[comp.unix.wizards] Zombies ???

larry@MITRE.arpa (Larry Henry) (12/07/86)

	Does anyone out there have a clear understanding of exactly what
	situations create zombie processes ?? Or any reading material I
	can look at.

							-Larry.

	ps. I apolgize if this is not the correct group to ask this question of.

gwyn@brl-smoke.ARPA (Doug Gwyn ) (12/08/86)

In article <1327@brl-adm.ARPA> larry@MITRE.arpa (Larry Henry) writes:
>	Does anyone out there have a clear understanding of exactly what
>	situations create zombie processes ??

A process becomes a zombie when it terminates.
It is laid to rest when it is reported to its parent process
(or to process #1, init, if the original parent is no longer
alive) as the result of a wait() system call in the parent.

>	ps. I apolgize if this is not the correct group to ask this question of.

Questions about UNIX should be posted to comp.unix.questions.

merlin@hqda-ai.UUCP (David S. Hayes) (12/08/86)

A zombie process is the visible artifact of the fact that Unix says
that a parent can read the exit status of a child.  When a child
process exits, a status value is generated.  (If it just returns from
main, it still has an exit value.  Normally zero, but it depends on
your compiler.)  The parent may want to read this status value, but
the child process itself is no longer needed.

When the child dies, its memory resources are reclaimed.  The process
table entry, which contains the exit status, is retained by the
kernel.  The table entry is kept so that the parent may pick up the
exit status (via wait(2)).  While the table entry is being preserved,
its status is ZOMBIE.  When the parent reads the child's exit status,
the remaining table entry for the child is purged from the system.

All processes ZOMBIE for a short time: the time between the process
exit and their parent's wait().  Processes that you see on ps(1) as
ZOMBIE are the result of the parent process exiting before the child,
or exiting without reading the child's exit status.  When this
happens, he child (now considered an "orphan" process) becomes a child
of init (process 1).  The kernel doesn't think about this, though, and
just ZOMBIE's the child as usual.  Init, though, does not check the
exit status either.  Thus, the ZOMBIEs stick around until reboot.

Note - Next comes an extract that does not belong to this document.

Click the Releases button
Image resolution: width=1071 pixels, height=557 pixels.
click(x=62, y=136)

The preceding was discovered on a VAX running 4.2BSD, as a result
of some problem with emacs.  I think Sys V runs the same way, but
I can't be sure, as I don't have a Sys V machine.

-- 
	David S. Hayes, The Merlin of Avalon
	PhoneNet:	(202) 694-6900
	ARPA:		merlin%hqda-ai@brl
	UUCP:		...!seismo!sundc!hqda-ai!merlin

mike@enmasse.UUCP (Mike Schloss) (12/09/86)

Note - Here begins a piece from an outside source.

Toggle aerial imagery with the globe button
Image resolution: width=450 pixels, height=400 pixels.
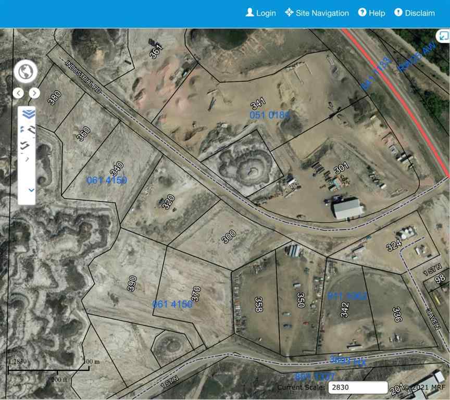click(x=26, y=72)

In article <1327@brl-adm.ARPA> larry@MITRE.arpa (Larry Henry) writes:
>Does anyone out there have a clear understanding of exactly what
>situations create zombie processes ?? Or any reading material I
>can look at.

	The following hold true for Sys V.  Don't know about the others.
	When a process exits a zombie is created unless SIGCLD is set to
	SIG_IGN.  This is described (smewhat poorly) in the WARNING
	section of signal(2).

clewis@spectrix.UUCP (Chris Lewis) (12/09/86)

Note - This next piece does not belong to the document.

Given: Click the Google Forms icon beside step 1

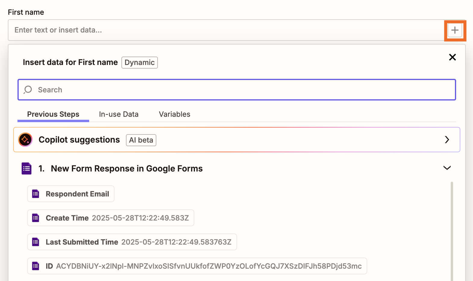Looking at the screenshot, I should point(27,168).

In article <165@hqda-ai.UUCP> merlin@hqda-ai.UUCP (David S. Hayes) writes:
>All processes ZOMBIE for a short time: the time between the process
>exit and their parent's wait().  Processes that you see on ps(1) as
>ZOMBIE are the result of the parent process exiting before the child,
>or exiting without reading the child's exit status.  When this
>happens, he child (now considered an "orphan" process) becomes a child
>of init (process 1).  The kernel doesn't think about this, though, and
>just ZOMBIE's the child as usual.  Init, though, does not check the
>exit status either.  

Close but not quite.

>Thus, the ZOMBIEs stick around until reboot.

Not true - normally.

[Sort of reminds me of what somebody told one of our customers: "You should 
do a "ps-l" frequently.  If you see the words "csh" that means
the process has crashed, and you should issue a "kill -9 <pid>" to clear
it".... Sigh... ]

"init" is issuing "wait"'s continuously - that's how it figgers out that a 
login session has gone away.  It has a loop something like this:

	/* fork/exec all getty's specified in /etc/ttys (or whatever) 
	   and remember their pids */
	while(1) {
	    pid = wait(&status);
	    if (pid == one of the getty processes init spawned)
		fork/exec a new getty
	    else
		/* ignore completely */
	}

Therefore, in a normally running system init will eventually "wait" for all
processes that have died without their parent having waited for them, and
all Zombies will disappear.  Usually pretty quickly.

Situations where Zombie processes stay around are:

	1) init has died or hung (repeat by: "kill -9 1" [You hear the
	   howling of the Banshee....])
	2) the process isn't totally dead.  This can happen when the process
	   is trying to die, but during attempts to close all of it's open
	   devices, the driver hangs.  Especially when a tty driver hangs 
	   in "close" because of some odd state - common in some earlier 
	   EXORmacs UNIX systems.  Their not-quite-perfect tty driver and 
	   hardware would hang when a modem dropped the line - in this 
	   case, one "stuck" Zombie would prevent all other Zombies from 
	   being seen by init.

If your system ever starts getting large numbers of Zombies that are
staying around, first check to ensure that "init" is still running (process 1).
If it ain't, it'll be a Zombie too - You MUST reboot your system to recover
(tho, some systems autoreboot if init goes away - eg: Pyramids).  Once init
has gone away, no "new" getty's will be spawned until reboot.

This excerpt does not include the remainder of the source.